→ Exercise
Check every line of the records below for the string "computer", then report only how many lines have it.

Data items
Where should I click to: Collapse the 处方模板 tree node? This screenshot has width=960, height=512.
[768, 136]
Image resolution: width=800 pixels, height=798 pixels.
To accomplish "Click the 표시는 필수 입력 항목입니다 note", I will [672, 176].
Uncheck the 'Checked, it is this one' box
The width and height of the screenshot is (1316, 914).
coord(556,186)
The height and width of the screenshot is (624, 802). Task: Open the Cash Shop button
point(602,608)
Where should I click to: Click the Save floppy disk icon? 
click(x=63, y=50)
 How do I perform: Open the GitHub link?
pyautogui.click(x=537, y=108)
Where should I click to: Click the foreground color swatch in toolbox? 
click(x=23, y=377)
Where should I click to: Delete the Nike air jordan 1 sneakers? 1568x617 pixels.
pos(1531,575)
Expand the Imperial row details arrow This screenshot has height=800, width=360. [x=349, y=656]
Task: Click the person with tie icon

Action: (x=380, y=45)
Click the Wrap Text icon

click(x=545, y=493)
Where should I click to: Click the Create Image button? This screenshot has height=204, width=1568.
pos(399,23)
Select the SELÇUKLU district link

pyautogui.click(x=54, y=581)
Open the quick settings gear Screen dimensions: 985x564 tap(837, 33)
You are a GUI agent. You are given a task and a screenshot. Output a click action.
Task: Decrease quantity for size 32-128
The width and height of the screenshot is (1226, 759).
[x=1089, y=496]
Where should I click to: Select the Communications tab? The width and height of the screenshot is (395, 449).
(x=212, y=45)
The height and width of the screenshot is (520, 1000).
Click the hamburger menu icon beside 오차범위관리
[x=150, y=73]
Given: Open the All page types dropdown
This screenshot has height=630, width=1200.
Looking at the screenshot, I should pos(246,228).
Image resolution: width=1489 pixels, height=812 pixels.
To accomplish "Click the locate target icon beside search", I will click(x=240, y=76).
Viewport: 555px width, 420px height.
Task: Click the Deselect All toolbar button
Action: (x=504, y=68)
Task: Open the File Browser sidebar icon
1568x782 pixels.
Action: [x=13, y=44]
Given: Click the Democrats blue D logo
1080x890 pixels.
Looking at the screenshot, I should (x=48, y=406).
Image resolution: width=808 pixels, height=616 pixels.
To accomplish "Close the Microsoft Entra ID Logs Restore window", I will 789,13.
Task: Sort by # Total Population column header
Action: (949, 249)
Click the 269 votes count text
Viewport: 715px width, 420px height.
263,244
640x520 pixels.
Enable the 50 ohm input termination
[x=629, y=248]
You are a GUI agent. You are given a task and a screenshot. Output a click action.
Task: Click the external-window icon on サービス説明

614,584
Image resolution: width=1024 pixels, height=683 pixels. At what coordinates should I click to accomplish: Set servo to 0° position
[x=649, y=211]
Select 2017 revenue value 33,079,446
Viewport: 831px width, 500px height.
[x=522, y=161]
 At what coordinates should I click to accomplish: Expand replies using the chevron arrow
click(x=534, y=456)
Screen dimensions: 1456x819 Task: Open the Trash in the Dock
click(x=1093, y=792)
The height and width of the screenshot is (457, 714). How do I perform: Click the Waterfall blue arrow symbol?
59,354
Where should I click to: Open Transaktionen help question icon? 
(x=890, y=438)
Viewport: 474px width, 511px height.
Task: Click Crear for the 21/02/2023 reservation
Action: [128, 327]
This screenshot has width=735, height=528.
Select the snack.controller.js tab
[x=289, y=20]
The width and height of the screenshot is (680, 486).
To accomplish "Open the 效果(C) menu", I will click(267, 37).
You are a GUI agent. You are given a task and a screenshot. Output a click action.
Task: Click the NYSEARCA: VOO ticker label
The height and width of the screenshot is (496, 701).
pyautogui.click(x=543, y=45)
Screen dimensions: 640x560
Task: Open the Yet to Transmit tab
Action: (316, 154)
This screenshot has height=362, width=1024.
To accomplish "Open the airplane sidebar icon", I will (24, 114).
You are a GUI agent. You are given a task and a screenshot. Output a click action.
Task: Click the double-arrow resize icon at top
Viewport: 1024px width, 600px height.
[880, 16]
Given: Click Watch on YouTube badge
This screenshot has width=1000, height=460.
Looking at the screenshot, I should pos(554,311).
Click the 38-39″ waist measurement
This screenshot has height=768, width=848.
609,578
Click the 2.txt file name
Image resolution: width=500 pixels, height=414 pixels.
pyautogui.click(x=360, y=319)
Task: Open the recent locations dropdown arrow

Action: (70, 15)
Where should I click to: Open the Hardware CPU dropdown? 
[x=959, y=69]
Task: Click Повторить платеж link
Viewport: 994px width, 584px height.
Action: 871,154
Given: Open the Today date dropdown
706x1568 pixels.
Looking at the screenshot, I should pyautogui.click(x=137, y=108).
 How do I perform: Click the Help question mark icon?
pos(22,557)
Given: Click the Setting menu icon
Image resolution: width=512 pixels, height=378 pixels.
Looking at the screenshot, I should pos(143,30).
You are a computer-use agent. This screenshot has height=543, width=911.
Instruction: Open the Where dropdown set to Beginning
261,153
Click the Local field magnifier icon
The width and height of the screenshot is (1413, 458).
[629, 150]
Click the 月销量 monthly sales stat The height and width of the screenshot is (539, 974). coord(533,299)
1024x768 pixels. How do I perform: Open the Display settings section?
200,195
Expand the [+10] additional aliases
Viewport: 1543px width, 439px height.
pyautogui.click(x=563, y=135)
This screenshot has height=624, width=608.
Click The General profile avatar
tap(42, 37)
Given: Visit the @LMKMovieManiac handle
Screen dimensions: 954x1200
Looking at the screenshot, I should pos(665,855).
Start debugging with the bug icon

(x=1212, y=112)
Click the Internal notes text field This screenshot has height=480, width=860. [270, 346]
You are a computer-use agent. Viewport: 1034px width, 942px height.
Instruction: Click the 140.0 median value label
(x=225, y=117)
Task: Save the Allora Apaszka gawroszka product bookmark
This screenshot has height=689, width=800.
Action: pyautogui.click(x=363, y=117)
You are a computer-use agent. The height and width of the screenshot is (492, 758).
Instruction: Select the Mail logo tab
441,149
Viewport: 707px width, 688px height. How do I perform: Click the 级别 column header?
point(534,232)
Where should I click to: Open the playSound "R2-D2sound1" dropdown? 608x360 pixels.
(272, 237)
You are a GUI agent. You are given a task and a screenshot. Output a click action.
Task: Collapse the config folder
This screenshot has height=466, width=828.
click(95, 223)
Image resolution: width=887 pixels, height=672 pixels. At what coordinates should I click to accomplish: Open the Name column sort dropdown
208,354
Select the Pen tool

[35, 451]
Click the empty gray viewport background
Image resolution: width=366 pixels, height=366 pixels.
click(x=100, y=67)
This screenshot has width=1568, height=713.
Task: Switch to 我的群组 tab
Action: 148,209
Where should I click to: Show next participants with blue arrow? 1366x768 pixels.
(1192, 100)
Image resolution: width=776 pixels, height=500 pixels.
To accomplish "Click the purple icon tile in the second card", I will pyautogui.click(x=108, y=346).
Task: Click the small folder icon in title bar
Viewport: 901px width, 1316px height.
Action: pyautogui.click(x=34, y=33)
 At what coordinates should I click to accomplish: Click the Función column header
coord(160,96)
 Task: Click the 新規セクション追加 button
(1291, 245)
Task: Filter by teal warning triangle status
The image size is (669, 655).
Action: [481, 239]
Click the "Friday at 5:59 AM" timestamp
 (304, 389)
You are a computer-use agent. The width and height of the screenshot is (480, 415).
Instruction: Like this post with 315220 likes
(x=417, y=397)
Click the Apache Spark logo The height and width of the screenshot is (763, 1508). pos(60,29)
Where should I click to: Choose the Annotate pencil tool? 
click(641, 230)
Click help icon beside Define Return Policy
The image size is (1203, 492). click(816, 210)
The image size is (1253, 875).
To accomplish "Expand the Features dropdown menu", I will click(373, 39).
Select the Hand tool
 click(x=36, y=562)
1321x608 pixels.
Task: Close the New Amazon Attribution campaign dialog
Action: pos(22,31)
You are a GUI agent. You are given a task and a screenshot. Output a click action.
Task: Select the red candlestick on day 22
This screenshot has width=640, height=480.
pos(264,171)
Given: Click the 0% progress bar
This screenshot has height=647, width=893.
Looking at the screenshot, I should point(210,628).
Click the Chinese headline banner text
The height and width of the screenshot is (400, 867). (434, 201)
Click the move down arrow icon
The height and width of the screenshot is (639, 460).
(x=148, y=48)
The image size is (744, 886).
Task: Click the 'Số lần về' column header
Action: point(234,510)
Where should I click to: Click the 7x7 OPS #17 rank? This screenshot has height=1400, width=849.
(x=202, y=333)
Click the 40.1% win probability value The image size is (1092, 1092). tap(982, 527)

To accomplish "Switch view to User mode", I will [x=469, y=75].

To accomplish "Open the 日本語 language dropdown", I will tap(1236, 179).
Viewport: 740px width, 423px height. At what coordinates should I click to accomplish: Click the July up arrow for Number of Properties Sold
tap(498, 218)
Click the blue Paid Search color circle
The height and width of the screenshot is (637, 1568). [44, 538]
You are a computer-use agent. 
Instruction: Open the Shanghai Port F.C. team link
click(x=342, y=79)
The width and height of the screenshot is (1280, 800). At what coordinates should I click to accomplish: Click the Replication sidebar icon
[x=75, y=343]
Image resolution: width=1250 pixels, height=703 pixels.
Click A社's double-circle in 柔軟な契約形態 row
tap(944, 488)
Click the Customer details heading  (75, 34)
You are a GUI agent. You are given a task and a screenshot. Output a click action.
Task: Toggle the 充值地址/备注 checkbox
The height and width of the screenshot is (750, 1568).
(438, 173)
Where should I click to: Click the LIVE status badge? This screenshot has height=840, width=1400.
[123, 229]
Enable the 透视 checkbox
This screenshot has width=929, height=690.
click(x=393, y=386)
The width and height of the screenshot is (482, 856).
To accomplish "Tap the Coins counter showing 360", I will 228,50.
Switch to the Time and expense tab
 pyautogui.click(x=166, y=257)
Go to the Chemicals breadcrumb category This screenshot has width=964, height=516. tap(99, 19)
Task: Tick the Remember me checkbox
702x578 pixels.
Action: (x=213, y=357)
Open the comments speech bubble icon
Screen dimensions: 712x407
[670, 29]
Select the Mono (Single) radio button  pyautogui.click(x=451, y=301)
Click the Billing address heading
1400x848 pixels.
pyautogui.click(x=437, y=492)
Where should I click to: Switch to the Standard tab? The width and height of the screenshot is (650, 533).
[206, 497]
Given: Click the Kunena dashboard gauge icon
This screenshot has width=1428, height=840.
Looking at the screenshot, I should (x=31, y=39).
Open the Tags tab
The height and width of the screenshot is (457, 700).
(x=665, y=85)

→ The completed task
5